In this study, we developed an original approach for preparing cellulose-coated magnetite nanoparticles (NPs). Two novel Schiff bases (PDA-g-DAC) and [Bz-(PDA-g-DAC)] were synthesized via condensation reactions of periodate oxidized micro-crystalline cellulose (DAC) with o-phenylene diamine (PDA) to obtain its azomethine derivative with 85% yield. Subsequently, the functionalization of (PDA-g-DAC) with benzil (Bz) yields the tetraaza macrocycle [Bz-(PDA-g-DAC)]. The physicochemical characterization of the condensation products was performed using (CNMR)-C-13, FTIR, ATG, DSC, and X-ray diffraction techniques. Magnetic nanomaterial-based Schiff base cellulose was successfully prepared using in situ chemical co-precipitation of coordinated ferric and ferrous ions in cellulose Schiff base matrix under optimized conditions, and then, its magnetic properties were characterized. The results demonstrated that the Fe3O4 NPs coated with [Bz-(PDA-g-DAC)] were homogeneously coated in the matrix under ultrasonic irradiation with the saturation magnetization of 69.50 emu g(-1). In addition, XRD line broadening analysis showed that the average particle size of the NPs was 37.3 nm. Furthermore, FTIR spectra demonstrated that [Bz-(PDA-g-DAC)] concavity was anchored to magnetite Fe3O4 NPs through azomethine groups. Vibrating sample magnetometry (VSM) of[Bz-(PDA-g-DAC)@ Fe3O4] magnetic nanocomposite samples showed the typical behavior of ferromagnetism. This study provided a green and facile method to inhibit magnetic nanoparticle aggregation. Activity results revealed that the prepared [Bz-(PDA-g-DAC)@ Fe3O4] catalyst shows the maximum activity for degradation of Acid Yellow 17 (AY17) compared to other prepared catalysts. After degradation reaction, the [Bz-(PDA-g-DAC)@ Fe3O4] catalyst was recovered from the reaction mixture via an external magnet and used for further five consecutive cycles with excellent catalytic activity, successively, which was comparable to the fresh catalyst. The catalyst degradation efficiency and its easy separation exhibited that [Bz-(PDA-g-DAC)@ Fe3O4] catalyst is a promising material for the removal of AY17 from aqueous solutions in green chemistry perspectives.

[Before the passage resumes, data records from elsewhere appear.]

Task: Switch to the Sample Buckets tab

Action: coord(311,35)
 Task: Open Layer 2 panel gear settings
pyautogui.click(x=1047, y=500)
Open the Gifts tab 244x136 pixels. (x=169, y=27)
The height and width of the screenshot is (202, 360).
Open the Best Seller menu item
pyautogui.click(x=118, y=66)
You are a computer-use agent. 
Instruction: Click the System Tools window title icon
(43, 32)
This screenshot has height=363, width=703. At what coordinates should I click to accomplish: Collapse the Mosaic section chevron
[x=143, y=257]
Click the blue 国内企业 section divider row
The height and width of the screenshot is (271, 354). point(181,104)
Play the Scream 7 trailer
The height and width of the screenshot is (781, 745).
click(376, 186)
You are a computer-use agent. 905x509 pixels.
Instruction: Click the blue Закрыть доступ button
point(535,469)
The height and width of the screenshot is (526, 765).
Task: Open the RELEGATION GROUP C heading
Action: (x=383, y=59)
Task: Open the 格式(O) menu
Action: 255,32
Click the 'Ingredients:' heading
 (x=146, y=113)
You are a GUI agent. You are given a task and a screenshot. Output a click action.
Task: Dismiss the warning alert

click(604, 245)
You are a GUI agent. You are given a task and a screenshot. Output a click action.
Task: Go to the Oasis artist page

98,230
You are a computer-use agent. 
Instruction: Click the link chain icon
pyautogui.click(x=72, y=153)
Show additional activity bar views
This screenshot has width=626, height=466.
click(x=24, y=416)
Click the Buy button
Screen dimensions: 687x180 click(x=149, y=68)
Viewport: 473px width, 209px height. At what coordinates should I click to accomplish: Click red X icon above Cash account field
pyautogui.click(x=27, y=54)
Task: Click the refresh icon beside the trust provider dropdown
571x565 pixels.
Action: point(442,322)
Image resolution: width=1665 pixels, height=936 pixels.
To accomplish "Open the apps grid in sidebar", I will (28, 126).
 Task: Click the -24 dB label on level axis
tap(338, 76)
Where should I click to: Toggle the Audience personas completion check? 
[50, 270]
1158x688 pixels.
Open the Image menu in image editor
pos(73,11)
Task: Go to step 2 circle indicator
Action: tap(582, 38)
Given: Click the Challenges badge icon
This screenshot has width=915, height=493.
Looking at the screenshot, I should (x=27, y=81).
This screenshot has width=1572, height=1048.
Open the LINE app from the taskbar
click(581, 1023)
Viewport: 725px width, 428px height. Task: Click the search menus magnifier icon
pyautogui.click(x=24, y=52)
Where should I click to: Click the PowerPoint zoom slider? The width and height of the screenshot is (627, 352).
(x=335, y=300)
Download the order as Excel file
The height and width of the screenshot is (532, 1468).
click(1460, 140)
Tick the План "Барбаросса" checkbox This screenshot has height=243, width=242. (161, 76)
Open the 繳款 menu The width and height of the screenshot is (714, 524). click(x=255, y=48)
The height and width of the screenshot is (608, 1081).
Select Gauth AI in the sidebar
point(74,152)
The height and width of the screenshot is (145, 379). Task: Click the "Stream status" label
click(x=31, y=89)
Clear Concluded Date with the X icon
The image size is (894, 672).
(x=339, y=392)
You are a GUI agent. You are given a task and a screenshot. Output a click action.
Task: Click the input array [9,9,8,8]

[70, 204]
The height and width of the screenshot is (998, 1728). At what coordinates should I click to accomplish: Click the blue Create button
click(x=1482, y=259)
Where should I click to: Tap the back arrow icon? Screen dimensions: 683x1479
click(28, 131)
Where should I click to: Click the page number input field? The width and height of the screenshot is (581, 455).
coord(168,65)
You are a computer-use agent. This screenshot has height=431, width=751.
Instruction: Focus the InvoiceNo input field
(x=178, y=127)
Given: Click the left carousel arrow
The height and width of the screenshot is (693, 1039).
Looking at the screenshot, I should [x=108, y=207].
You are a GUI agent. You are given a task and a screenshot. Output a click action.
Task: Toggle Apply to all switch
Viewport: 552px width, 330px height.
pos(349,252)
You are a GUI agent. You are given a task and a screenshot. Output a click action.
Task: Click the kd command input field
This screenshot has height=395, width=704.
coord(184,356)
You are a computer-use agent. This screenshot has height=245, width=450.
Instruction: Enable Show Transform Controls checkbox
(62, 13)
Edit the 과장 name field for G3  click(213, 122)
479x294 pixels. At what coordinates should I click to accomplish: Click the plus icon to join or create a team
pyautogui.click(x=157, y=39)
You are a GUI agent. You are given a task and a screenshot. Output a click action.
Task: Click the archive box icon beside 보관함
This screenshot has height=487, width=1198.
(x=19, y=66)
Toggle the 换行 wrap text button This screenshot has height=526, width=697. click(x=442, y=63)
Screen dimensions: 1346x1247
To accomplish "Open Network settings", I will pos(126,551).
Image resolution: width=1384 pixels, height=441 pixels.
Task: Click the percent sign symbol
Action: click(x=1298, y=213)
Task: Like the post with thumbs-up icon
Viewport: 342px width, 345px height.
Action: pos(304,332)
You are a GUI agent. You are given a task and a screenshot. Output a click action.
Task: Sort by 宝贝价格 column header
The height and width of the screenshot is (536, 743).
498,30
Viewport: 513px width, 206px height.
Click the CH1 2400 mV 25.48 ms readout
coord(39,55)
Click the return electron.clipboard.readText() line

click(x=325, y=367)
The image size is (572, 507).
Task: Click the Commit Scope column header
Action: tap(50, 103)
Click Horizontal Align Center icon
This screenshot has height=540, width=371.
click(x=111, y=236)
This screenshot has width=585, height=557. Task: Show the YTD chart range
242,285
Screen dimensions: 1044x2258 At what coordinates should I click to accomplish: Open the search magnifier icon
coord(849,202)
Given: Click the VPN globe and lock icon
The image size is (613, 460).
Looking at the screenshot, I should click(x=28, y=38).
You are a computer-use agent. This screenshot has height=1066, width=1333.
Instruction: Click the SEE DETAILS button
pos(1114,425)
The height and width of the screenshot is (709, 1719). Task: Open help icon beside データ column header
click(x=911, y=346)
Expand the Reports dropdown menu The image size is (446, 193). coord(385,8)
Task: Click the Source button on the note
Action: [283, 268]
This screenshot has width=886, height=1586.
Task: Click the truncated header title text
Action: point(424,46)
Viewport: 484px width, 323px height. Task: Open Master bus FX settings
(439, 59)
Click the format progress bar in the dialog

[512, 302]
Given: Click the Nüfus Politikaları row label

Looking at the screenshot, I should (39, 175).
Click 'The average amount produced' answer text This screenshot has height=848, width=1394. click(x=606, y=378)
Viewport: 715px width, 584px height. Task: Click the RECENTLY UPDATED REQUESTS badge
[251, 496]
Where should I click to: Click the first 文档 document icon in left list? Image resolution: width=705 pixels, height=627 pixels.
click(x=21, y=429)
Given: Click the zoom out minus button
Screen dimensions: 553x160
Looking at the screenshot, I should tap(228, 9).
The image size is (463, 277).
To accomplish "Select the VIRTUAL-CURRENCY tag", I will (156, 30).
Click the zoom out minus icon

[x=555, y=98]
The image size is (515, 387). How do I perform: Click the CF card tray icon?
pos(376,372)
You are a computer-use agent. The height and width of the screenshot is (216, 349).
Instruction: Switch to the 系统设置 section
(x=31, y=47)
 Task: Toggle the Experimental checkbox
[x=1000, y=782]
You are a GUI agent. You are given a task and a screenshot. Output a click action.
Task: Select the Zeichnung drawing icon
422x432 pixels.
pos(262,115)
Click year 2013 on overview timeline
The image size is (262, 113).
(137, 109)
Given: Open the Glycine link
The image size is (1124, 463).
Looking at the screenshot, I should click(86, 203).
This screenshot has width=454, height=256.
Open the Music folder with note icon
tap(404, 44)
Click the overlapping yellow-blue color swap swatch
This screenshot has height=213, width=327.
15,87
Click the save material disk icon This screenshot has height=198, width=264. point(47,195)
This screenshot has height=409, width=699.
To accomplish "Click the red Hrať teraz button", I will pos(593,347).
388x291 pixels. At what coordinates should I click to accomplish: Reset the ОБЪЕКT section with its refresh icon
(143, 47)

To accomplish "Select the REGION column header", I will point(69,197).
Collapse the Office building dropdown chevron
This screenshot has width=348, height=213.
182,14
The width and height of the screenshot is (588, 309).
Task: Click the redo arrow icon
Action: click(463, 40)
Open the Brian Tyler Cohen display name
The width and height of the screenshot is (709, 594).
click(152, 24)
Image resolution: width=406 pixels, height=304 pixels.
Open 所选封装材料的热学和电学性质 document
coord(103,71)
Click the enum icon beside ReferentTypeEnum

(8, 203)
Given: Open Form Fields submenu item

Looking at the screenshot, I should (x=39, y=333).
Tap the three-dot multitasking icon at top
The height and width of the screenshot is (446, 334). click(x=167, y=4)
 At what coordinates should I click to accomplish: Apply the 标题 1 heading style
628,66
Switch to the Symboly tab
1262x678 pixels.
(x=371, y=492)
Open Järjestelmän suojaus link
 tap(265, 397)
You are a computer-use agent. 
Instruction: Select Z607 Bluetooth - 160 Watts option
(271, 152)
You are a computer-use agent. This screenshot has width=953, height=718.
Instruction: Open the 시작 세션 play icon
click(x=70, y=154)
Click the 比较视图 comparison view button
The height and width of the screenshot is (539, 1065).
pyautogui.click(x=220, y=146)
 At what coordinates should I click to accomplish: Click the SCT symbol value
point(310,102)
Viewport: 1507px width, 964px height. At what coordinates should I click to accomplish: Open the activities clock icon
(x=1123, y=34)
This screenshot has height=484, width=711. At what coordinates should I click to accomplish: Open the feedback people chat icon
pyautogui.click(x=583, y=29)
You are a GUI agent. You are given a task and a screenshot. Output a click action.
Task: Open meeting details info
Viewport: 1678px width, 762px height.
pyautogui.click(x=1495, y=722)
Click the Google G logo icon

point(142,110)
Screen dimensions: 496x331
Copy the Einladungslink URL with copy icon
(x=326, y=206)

机译:在这项研究中,我们开发了一种制备纤维素包覆的磁铁矿纳米颗粒(NPs)的原始方法。通过高碘酸盐氧化微晶纤维素(DAC)与邻苯二胺(PDA)的缩合反应合成了两个新型Schiff碱(PDA-g-DAC)和[Bz-(PDA-g-DAC)],以获得其甲亚胺衍生物,产率为85%。随后,将(PDA-g-DAC)与苄基(Bz)官能化,生成四氮杂大环[Bz-(PDA-g-DAC)]。使用(CNMR)-C-13,FTIR,ATG,DSC和X射线衍射技术进行缩合产物的物理化学表征。通过在优化条件下原位化学共沉淀纤维素希夫碱基体中的三价铁离子和亚铁离子,成功制备了磁性纳米材料希夫碱基纤维素,然后对其磁性进行了表征。结果表明,在超声辐照下,饱和磁化强度为69.50 emu g(-1)的情况下,[Bz-(PDA-g-DAC)]包覆的Fe3O4 NPs被均匀地包覆在基质中。另外,XRD线展宽分析表明NP的平均粒径为37.3nm。此外,FTIR光谱表明,[Bz-(PDA-g-DAC)]凹度通过偶氮甲碱基团固定在磁铁矿Fe3O4 NP上。 [Bz-(PDA-g-DAC)@ Fe3O4]磁性纳米复合材料样品的振动样品磁力法(VSM)显示出铁磁性的典型行为。这项研究提供了一种抑制磁性纳米粒子聚集的绿色简便方法。活性结果表明,与其他制备的催化剂相比,制备的[Bz-(PDA-g-DAC)@ Fe3O4]催化剂具有最大的降解酸性黄17(AY17)的活性。降解反应后,通过外部磁体从反应混合物中回收[Bz-(PDA-g-DAC)@ Fe3O4]催化剂,并连续连续五个连续循环使用,具有优异的催化活性,与新鲜催化剂相当。 。催化剂的降解效率及其易分离性表明,[Bz-(PDA-g-DAC)@ Fe3O4]催化剂从绿色化学的角度来看是一种有望从水溶液中去除AY17的材料。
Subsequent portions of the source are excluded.